Prompt -> The output must reproduce each line of the data word for word.

Dataset Start Marker

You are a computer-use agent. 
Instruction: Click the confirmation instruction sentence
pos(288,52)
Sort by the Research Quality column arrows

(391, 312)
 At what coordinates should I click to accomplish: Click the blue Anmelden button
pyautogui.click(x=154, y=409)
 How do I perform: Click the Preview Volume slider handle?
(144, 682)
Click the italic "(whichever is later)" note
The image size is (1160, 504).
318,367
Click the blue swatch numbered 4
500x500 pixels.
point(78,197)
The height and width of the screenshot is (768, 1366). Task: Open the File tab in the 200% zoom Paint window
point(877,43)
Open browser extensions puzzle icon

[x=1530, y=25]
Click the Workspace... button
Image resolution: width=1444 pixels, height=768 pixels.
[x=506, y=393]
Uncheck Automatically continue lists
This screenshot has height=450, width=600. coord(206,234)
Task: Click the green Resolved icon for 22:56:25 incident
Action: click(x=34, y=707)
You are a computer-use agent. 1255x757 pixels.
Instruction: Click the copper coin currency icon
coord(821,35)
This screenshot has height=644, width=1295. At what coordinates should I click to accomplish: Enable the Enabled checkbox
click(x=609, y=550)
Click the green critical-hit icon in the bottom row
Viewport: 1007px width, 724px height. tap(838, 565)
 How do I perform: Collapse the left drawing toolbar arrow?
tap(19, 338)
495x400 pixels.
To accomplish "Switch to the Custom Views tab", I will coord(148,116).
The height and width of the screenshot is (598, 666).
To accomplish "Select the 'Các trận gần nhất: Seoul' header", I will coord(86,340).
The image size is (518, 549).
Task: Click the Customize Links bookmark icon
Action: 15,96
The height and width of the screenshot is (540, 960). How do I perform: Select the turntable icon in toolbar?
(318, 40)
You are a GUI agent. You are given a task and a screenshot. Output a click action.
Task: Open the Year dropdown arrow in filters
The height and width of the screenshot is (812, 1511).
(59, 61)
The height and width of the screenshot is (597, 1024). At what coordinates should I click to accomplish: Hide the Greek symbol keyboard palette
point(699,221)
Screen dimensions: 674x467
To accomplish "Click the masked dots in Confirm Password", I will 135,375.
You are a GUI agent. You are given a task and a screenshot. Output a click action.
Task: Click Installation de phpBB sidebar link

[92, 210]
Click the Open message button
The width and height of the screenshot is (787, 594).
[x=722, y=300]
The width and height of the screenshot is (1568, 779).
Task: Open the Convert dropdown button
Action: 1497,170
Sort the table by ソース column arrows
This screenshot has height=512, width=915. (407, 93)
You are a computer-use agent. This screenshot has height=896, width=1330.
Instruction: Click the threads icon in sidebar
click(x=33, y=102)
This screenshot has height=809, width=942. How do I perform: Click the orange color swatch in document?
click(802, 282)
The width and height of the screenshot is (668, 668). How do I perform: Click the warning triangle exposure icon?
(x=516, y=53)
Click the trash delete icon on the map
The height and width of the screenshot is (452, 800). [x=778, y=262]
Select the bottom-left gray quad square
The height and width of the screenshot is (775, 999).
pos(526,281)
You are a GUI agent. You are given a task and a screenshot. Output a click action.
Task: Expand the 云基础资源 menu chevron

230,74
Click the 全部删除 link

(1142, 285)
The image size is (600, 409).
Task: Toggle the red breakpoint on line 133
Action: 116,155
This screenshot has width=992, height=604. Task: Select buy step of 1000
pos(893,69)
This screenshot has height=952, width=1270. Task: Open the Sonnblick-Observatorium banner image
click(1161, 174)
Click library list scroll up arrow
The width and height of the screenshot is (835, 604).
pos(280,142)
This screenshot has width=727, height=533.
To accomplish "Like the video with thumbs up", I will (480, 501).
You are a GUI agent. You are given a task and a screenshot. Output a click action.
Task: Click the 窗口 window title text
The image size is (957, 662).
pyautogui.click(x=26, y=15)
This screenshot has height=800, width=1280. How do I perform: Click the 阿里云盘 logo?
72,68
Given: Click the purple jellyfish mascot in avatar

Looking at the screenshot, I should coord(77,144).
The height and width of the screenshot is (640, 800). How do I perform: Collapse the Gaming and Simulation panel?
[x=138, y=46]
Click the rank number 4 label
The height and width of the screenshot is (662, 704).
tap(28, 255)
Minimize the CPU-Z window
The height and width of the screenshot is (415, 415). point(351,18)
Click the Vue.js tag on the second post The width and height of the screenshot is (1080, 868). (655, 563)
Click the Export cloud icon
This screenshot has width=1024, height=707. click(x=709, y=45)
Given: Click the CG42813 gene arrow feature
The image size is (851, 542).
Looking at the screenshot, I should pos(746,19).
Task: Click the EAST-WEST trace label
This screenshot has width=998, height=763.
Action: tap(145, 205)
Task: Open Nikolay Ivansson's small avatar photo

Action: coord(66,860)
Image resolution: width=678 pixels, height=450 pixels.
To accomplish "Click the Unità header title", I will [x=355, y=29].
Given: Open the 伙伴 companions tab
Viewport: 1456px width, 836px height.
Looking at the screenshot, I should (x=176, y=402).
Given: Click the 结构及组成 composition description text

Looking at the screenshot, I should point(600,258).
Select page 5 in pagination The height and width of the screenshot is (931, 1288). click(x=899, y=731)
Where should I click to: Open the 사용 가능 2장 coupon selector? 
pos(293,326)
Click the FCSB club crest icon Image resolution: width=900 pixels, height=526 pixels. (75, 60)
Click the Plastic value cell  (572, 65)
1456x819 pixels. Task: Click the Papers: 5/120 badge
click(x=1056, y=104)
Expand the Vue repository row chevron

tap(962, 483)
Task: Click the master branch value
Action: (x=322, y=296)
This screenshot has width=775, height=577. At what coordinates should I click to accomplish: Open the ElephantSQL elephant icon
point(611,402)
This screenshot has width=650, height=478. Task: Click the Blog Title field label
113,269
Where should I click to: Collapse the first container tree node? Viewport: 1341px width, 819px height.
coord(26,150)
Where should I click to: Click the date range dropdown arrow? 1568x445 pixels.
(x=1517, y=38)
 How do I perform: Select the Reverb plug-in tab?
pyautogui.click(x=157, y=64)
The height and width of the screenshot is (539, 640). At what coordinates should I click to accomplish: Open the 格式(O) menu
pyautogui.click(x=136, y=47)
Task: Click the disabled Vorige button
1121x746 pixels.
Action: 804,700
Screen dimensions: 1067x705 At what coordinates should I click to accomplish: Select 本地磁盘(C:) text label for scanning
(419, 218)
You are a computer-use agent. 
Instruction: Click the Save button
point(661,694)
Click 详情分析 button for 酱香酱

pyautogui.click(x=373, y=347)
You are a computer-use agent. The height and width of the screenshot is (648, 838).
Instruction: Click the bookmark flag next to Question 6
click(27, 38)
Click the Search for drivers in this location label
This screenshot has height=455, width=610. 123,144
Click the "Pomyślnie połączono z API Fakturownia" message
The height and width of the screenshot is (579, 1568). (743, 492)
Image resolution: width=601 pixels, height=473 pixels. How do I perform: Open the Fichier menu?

Dataset End Marker

Answer below ->
You are a computer-use agent. 
Instruction: Click the confirmation instruction sentence
pos(288,52)
Sort by the Research Quality column arrows

(391, 312)
 At what coordinates should I click to accomplish: Click the blue Anmelden button
pyautogui.click(x=154, y=409)
 How do I perform: Click the Preview Volume slider handle?
(144, 682)
Click the italic "(whichever is later)" note
The image size is (1160, 504).
318,367
Click the blue swatch numbered 4
500x500 pixels.
point(78,197)
The height and width of the screenshot is (768, 1366). Task: Open the File tab in the 200% zoom Paint window
point(877,43)
Open browser extensions puzzle icon

[x=1530, y=25]
Click the Workspace... button
Image resolution: width=1444 pixels, height=768 pixels.
[x=506, y=393]
Uncheck Automatically continue lists
This screenshot has height=450, width=600. coord(206,234)
Task: Click the green Resolved icon for 22:56:25 incident
Action: click(x=34, y=707)
You are a computer-use agent. 1255x757 pixels.
Instruction: Click the copper coin currency icon
coord(821,35)
This screenshot has height=644, width=1295. At what coordinates should I click to accomplish: Enable the Enabled checkbox
click(x=609, y=550)
Click the green critical-hit icon in the bottom row
Viewport: 1007px width, 724px height. tap(838, 565)
 How do I perform: Collapse the left drawing toolbar arrow?
tap(19, 338)
495x400 pixels.
To accomplish "Switch to the Custom Views tab", I will coord(148,116).
The height and width of the screenshot is (598, 666).
To accomplish "Select the 'Các trận gần nhất: Seoul' header", I will coord(86,340).
The image size is (518, 549).
Task: Click the Customize Links bookmark icon
Action: 15,96
The height and width of the screenshot is (540, 960). How do I perform: Select the turntable icon in toolbar?
(318, 40)
You are a GUI agent. You are given a task and a screenshot. Output a click action.
Task: Open the Year dropdown arrow in filters
The height and width of the screenshot is (812, 1511).
(59, 61)
The height and width of the screenshot is (597, 1024). At what coordinates should I click to accomplish: Hide the Greek symbol keyboard palette
point(699,221)
Screen dimensions: 674x467
To accomplish "Click the masked dots in Confirm Password", I will 135,375.
You are a GUI agent. You are given a task and a screenshot. Output a click action.
Task: Click Installation de phpBB sidebar link

[92, 210]
Click the Open message button
The width and height of the screenshot is (787, 594).
[x=722, y=300]
The width and height of the screenshot is (1568, 779).
Task: Open the Convert dropdown button
Action: 1497,170
Sort the table by ソース column arrows
This screenshot has height=512, width=915. (407, 93)
You are a computer-use agent. This screenshot has height=896, width=1330.
Instruction: Click the threads icon in sidebar
click(x=33, y=102)
This screenshot has height=809, width=942. How do I perform: Click the orange color swatch in document?
click(802, 282)
The width and height of the screenshot is (668, 668). How do I perform: Click the warning triangle exposure icon?
(x=516, y=53)
Click the trash delete icon on the map
The height and width of the screenshot is (452, 800). [x=778, y=262]
Select the bottom-left gray quad square
The height and width of the screenshot is (775, 999).
pos(526,281)
You are a GUI agent. You are given a task and a screenshot. Output a click action.
Task: Expand the 云基础资源 menu chevron

230,74
Click the 全部删除 link

(1142, 285)
The image size is (600, 409).
Task: Toggle the red breakpoint on line 133
Action: 116,155
This screenshot has width=992, height=604. Task: Select buy step of 1000
pos(893,69)
This screenshot has height=952, width=1270. Task: Open the Sonnblick-Observatorium banner image
click(1161, 174)
Click library list scroll up arrow
The width and height of the screenshot is (835, 604).
pos(280,142)
This screenshot has width=727, height=533.
To accomplish "Like the video with thumbs up", I will (480, 501).
You are a GUI agent. You are given a task and a screenshot. Output a click action.
Task: Click the 窗口 window title text
The image size is (957, 662).
pyautogui.click(x=26, y=15)
This screenshot has height=800, width=1280. How do I perform: Click the 阿里云盘 logo?
72,68
Given: Click the purple jellyfish mascot in avatar

Looking at the screenshot, I should coord(77,144).
The height and width of the screenshot is (640, 800). How do I perform: Collapse the Gaming and Simulation panel?
[x=138, y=46]
Click the rank number 4 label
The height and width of the screenshot is (662, 704).
tap(28, 255)
Minimize the CPU-Z window
The height and width of the screenshot is (415, 415). point(351,18)
Click the Vue.js tag on the second post The width and height of the screenshot is (1080, 868). (655, 563)
Click the Export cloud icon
This screenshot has width=1024, height=707. click(x=709, y=45)
Given: Click the CG42813 gene arrow feature
The image size is (851, 542).
Looking at the screenshot, I should pos(746,19).
Task: Click the EAST-WEST trace label
This screenshot has width=998, height=763.
Action: tap(145, 205)
Task: Open Nikolay Ivansson's small avatar photo

Action: coord(66,860)
Image resolution: width=678 pixels, height=450 pixels.
To accomplish "Click the Unità header title", I will [x=355, y=29].
Given: Open the 伙伴 companions tab
Viewport: 1456px width, 836px height.
Looking at the screenshot, I should (x=176, y=402).
Given: Click the 结构及组成 composition description text

Looking at the screenshot, I should point(600,258).
Select page 5 in pagination The height and width of the screenshot is (931, 1288). click(x=899, y=731)
Where should I click to: Open the 사용 가능 2장 coupon selector? 
pos(293,326)
Click the FCSB club crest icon Image resolution: width=900 pixels, height=526 pixels. (75, 60)
Click the Plastic value cell  (572, 65)
1456x819 pixels. Task: Click the Papers: 5/120 badge
click(x=1056, y=104)
Expand the Vue repository row chevron

tap(962, 483)
Task: Click the master branch value
Action: (x=322, y=296)
This screenshot has width=775, height=577. At what coordinates should I click to accomplish: Open the ElephantSQL elephant icon
point(611,402)
This screenshot has width=650, height=478. Task: Click the Blog Title field label
113,269
Where should I click to: Collapse the first container tree node? Viewport: 1341px width, 819px height.
coord(26,150)
Where should I click to: Click the date range dropdown arrow? 1568x445 pixels.
(x=1517, y=38)
 How do I perform: Select the Reverb plug-in tab?
pyautogui.click(x=157, y=64)
The height and width of the screenshot is (539, 640). At what coordinates should I click to accomplish: Open the 格式(O) menu
pyautogui.click(x=136, y=47)
Task: Click the disabled Vorige button
1121x746 pixels.
Action: 804,700
Screen dimensions: 1067x705 At what coordinates should I click to accomplish: Select 本地磁盘(C:) text label for scanning
(419, 218)
You are a computer-use agent. 
Instruction: Click the Save button
point(661,694)
Click 详情分析 button for 酱香酱

pyautogui.click(x=373, y=347)
You are a computer-use agent. The height and width of the screenshot is (648, 838).
Instruction: Click the bookmark flag next to Question 6
click(27, 38)
Click the Search for drivers in this location label
This screenshot has height=455, width=610. 123,144
Click the "Pomyślnie połączono z API Fakturownia" message
The height and width of the screenshot is (579, 1568). (743, 492)
Image resolution: width=601 pixels, height=473 pixels. How do I perform: Open the Fichier menu?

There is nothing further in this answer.